Peter, also Peter II of Courtenay (; died 1219), was emperor of the Latin Empire of Constantinople from 1216 to 1217.

Biography
Peter II was a son of Peter I of Courtenay (died 1183), a younger son of Louis VI of France and his second wife, Adélaide de Maurienne. His mother was Elisabeth de Courtenay, daughter of Renaud de Courtenay (died 1194) and Hawise du Donjon.

Peter first married Agnes I, via whom he obtained the three counties of Nevers, Auxerre, and Tonnerre.
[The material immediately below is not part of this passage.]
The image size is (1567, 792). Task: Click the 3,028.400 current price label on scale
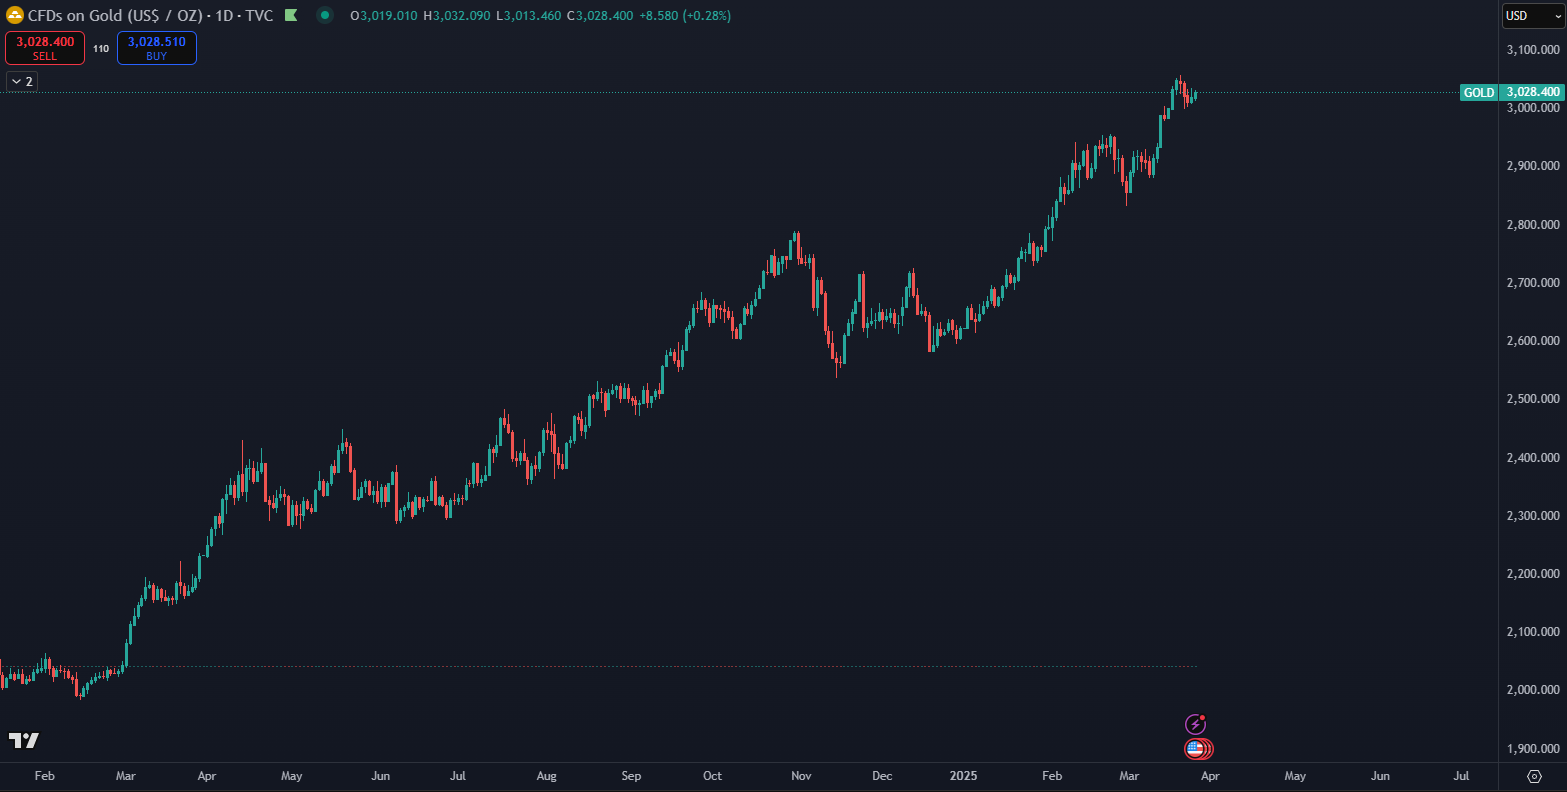[x=1532, y=92]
In 1193 he married secondly to Yolanda, a sister of Baldwin and Henry of Flanders, who were afterwards the first and second emperors of the Latin Empire of Constantinople. Peter accompanied his cousin, King Philip Augustus, on the third Crusade in 1190, returning to France in 1193. He fought (alongside his brother Robert) in the Albigensian Crusade in 1209 and 1211, when he took part in the siege of Lavaur. He was present at the Battle of Bouvines in 1214.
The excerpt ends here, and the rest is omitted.